- [TASK PROMPT] For the material below, return exactly the lines starting at the one holding "Task: Disable the" and ending at the one holding "Image resolution: width=664", counting both as part of the range.

- [SOURCE DATA]
= Beginning of Section =
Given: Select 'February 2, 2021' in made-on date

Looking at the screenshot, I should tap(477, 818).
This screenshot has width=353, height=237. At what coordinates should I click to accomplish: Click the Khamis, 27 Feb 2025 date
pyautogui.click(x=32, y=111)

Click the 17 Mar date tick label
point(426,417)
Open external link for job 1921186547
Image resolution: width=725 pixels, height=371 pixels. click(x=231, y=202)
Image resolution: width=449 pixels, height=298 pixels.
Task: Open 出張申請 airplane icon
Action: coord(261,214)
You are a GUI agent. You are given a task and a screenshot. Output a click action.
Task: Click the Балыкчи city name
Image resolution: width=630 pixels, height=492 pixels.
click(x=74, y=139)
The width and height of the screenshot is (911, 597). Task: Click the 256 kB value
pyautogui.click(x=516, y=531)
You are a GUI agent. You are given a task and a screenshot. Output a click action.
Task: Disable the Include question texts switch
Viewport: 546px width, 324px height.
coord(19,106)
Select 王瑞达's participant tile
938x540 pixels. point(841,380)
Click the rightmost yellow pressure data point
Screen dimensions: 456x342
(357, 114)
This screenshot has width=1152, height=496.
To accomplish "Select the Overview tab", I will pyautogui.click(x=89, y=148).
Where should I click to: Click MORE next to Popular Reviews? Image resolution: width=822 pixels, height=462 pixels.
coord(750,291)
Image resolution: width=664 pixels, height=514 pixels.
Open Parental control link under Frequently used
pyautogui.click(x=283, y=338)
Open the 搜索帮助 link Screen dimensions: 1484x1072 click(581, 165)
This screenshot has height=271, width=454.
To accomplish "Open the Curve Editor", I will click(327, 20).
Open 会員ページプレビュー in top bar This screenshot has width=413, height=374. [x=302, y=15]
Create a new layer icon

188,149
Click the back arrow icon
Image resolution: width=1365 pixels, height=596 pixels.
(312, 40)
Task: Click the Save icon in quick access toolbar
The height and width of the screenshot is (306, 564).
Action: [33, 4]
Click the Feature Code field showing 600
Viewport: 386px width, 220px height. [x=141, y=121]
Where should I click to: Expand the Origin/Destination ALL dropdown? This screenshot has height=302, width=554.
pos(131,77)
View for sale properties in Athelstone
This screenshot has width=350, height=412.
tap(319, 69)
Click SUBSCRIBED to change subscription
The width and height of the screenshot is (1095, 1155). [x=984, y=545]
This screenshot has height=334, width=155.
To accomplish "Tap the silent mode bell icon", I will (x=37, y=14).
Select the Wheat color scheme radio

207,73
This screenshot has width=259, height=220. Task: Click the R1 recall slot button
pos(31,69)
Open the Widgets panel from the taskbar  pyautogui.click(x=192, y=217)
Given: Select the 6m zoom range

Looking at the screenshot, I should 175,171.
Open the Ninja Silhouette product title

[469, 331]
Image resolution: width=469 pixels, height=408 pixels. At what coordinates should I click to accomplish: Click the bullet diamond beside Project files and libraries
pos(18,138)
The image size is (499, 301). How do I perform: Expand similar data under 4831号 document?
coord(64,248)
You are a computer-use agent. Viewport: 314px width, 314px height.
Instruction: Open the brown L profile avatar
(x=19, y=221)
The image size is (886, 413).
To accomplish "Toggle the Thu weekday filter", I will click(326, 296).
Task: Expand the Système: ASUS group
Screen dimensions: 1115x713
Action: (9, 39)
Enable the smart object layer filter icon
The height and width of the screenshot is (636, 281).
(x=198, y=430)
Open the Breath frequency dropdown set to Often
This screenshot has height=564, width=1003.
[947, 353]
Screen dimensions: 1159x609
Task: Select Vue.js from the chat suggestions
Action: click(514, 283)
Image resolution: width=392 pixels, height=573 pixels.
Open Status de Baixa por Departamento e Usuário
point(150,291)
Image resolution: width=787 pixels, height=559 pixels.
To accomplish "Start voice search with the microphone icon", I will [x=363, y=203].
= End of Section =
- [ANSWER TO THIS PROBLEM]
Task: Disable the Include question texts switch
Viewport: 546px width, 324px height.
coord(19,106)
Select 王瑞达's participant tile
938x540 pixels. point(841,380)
Click the rightmost yellow pressure data point
Screen dimensions: 456x342
(357, 114)
This screenshot has width=1152, height=496.
To accomplish "Select the Overview tab", I will pyautogui.click(x=89, y=148).
Where should I click to: Click MORE next to Popular Reviews? Image resolution: width=822 pixels, height=462 pixels.
coord(750,291)
Image resolution: width=664 pixels, height=514 pixels.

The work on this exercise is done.